James Lord è appassionato d’arte e ha l’ambizione di diventare uno scrittore. Sarà infatti l’autore di alcuni romanzi, di una sterminata biografia su Giacometti (del quale si occupa a lungo anche Cartier Bresson) e, nel 1993, del libro di memorie Pablo e Dora, che racconta il suo incontro con Picasso, il legame di amicizia creatosi con lui e con la compagna di allora, la fotografa e pittrice Dora Maar, musa dei surrealisti.
Questa immagine è tratta da questa biografia e mostra in basso a sinistra il ritratto di Dora e a destra una foto che ritrae il soldato dall'aria perbene vicino all’anziano maestro insolitamente in giacca e cravatta.


Ben presto, dopo nove anni di relazione, l’anziano seduttore abbandonerà Dora (che in seguito a una profonda depressione finirà in manicomio, e non sarà l’unica ex amante di Picasso a subire la stessa fine) per la più giovane Françoise Gilot, l'unica donna a non lasciarsi dominare dall'abbraccio vampiresco dell'artista, a mantenere lucidità e fierezza tanto da lasciarlo dopo qualche anno di convivenza e dopo avergli dato due figli.
Ma l’amicizia tra Dora e il giovane americano continuerà a lungo, un legame tenero e romantico che Lord rievocherà nel suo libro di memorie. Di Picasso invece, il quale amava dire che “essere ingiusto è attributo divino”, scriverà: “c’era qualcosa di satanico in quell’uomo…C’era qualcosa in lui che era disposto a scendere in rapporti molto intimi con la crudeltà, con qualcosa di oscuro, di sinistro…Ora, non vorrei dire che Picasso fosse un genio malvagio, ma certo ha fatto del male a molta gente che gli è passata vicino”.
Di quell’amicizia tra il pittore e lo scrittore ci resta anche questa foto del 1945, che ritrae Picasso con una colomba in testa, un animale a cui l'opera di questo artista è particolarmente legata.

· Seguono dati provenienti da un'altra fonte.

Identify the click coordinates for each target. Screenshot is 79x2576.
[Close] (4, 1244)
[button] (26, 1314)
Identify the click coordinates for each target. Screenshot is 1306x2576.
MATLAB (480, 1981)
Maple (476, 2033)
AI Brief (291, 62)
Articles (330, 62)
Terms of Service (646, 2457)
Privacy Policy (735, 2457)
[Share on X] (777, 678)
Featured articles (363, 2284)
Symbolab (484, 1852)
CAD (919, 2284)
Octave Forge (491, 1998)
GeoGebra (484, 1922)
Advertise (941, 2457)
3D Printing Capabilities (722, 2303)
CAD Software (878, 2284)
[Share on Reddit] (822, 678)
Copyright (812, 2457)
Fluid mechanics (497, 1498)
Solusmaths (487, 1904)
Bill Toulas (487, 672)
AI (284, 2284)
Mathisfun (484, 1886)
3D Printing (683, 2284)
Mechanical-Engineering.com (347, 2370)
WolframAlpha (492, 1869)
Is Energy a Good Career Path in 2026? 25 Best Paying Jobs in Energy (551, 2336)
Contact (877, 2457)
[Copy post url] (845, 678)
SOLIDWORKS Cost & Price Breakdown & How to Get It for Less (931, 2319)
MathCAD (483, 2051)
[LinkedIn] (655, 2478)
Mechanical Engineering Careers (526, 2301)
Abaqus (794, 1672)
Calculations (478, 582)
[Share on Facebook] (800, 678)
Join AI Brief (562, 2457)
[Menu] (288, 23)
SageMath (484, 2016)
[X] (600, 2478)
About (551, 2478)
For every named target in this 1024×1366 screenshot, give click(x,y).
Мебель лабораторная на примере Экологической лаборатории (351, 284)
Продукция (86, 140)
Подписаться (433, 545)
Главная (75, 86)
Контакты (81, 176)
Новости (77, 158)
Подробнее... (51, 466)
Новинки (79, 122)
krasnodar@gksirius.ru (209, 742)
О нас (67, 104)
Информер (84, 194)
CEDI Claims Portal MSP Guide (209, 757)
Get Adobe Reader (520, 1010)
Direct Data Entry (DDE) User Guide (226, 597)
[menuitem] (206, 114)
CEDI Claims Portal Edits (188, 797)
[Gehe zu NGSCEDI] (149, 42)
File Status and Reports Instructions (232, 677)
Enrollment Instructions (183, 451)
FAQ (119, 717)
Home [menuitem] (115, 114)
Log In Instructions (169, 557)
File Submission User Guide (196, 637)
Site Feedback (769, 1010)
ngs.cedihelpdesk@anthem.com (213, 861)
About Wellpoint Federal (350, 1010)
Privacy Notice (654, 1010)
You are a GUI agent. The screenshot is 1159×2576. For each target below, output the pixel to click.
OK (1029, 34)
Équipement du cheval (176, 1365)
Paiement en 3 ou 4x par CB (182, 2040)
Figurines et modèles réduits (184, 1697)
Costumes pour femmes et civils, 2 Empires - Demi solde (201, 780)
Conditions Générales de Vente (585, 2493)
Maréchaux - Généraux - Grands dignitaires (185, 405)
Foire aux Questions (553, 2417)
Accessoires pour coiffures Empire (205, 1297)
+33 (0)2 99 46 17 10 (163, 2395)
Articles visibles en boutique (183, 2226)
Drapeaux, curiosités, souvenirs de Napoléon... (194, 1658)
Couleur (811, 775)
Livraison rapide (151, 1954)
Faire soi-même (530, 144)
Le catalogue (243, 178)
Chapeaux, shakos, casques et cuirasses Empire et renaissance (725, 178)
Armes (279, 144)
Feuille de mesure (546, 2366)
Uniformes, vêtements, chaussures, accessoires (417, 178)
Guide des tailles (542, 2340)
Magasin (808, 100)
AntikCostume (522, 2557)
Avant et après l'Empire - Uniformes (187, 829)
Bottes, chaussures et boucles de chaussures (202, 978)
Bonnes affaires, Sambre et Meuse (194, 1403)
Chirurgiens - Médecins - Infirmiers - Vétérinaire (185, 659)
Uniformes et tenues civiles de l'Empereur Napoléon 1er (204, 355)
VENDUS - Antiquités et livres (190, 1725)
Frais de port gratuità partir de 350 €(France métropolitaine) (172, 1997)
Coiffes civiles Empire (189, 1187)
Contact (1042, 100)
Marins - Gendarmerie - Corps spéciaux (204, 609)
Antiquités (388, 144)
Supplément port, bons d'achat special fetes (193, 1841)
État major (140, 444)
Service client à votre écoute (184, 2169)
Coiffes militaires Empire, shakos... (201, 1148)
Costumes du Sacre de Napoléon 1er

James Lord, Picasso, 1945.
Già in Guernica questo uccello appariva agonizzante nell’ombra. Nel 1949, Picasso realizza Colomba per il manifesto del “Congresso Mondiale dei combattenti per la pace” di Parigi. Nell’aprile di quell’anno, da Françoise ha una figlia che chiama Paloma.


Sempre nel 1949 Picasso crea la Colomba dello Spirito Santo, con il ramoscello d’ulivo nel becco, che ben presto diventerà un simbolo e un'immagine universale, ampiamente utilizzata dalla propaganda del movimento per la pace.
Picasso riprenderà questo soggetto molte volte negli anni successivi, tanto che il grande storico e psicologo dell’arte Ernest Gombrich, in una raccolta di conferenze e conversazioni (A cavallo di un manico di scopa, 1963), esplorerà la dimensione rappresentativa di questi disegni della colomba realizzati da Picasso, sottolineandone la bellezza intrisa di libertà di espressione, di leggerezza, di immediatezza simbolica, di genialità e rapidità.


Il pittore, con pochissimi gesti, ha disegnato poco più di una sagoma, senza indugiare sui particolari. La colomba di Picasso è senza ombre, è la pura rappresentazione del bene, senza alcun dualismo e ambiguità, ideale pertanto a definire un simbolo universale.